━━━━━ FRAGMENTO SELECCIONADO ━━━━━
Estoy casi seguro de que poquísimos (si acaso algunos) en este país piensan que el poder no es capaz de corromper a un hombre. La mayoría más bien piensa que se necesitaría una clase extraordinaria de persona para soportar los encantos del poder sin ceder a su peor y más baja clase; que buenas familias y honestas relaciones se han corroído como hierro a la intemperie en cantidades incontables; y que todo eso es de lo más natural. ¿No es sintomático del estado del país que no pongamos en duda ni siquiera un poco esta constancia malhadada del poder?
Parece que la educación que llevamos nos inclina a aceptar la corrupción como un fenómeno tan natural que podría acoplarse con el rocío y la neblina matutina o con la tormenta de relámpagos, y nadie tendría buenas razones para negar la relación. Y no sólo vemos con una insensibilidad atroz la corrupción de las personas con las que vivimos, sino que la asociación con ellas también nos parece de lo más regular: el cuate ése que checa el medidor de agua le pidió dinero al vecino para medirle menos, o el de adelante de la fila pagó por su calcomanía doble cero, o ese profesor salió de un pleito de acoso sexual con ayuda de sus contactos; y los saludamos, pasamos al lado suyo, hacemos negocio con ellos, o nosotros mismos somos ellos. Esta misma semana un sujeto me ofreció diplomas y títulos falsificados en el centro de la ciudad como si me ofreciera chicles, y se hubiera visto ridículo que me mostrara insultado. Estamos tan cansados de la violencia y la deshonestidad que la hemos aceptado con una resobada indignación que poco a poco se vuelve más bien conformismo. ¡Ahora hasta nos gustaría volver a ser “el país del no pasa nada”! Encuentro eso tristísimo. Según el sentimiento popular la vida nos ha enseñado que el mundo quita tanto que más vale estar al pendiente de cuándo puede uno mismo quitar para su provecho. ¿Y nos cuestionamos si esto es cierto? Por supuesto que no. Por eso, si uno de estos días entran a alguna página que anuncie la muerte violenta y espantosa de algún sicario del narcotráfico o de algún político corrupto (hemos aceptado que estas fórmulas son redundantes), verán que la mayoría de los comentarios tiene el tono de: “qué bueno, se lo merecía por desgraciado.”
━━━━━
• PREGUNTAS POR RESPONDER
1. Según el fragmento sobre la corrupción, ¿qué le ofreció un sujeto a quien escribe en el centro de la ciudad esa misma semana?
2. Reproduce el tramo del fragmento sobre la corrupción que va desde "Estoy casi seguro" hasta "malhadada del poder?".
━━━━━ LISTADO DE DATOS ━━━━━
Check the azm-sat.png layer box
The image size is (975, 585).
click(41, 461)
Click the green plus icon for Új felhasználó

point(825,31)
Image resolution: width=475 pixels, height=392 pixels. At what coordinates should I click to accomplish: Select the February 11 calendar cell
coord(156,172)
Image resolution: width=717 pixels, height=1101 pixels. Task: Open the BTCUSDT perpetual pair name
━━━━━
• SOLUCIONES
1. Diplomas y títulos falsificados.

2.
Estoy casi seguro de que poquísimos (si acaso algunos) en este país piensan que el poder no es capaz de corromper a un hombre. La mayoría más bien piensa que se necesitaría una clase extraordinaria de persona para soportar los encantos del poder sin ceder a su peor y más baja clase; que buenas familias y honestas relaciones se han corroído como hierro a la intemperie en cantidades incontables; y que todo eso es de lo más natural. ¿No es sintomático del estado del país que no pongamos en duda ni siquiera un poco esta constancia malhadada del poder?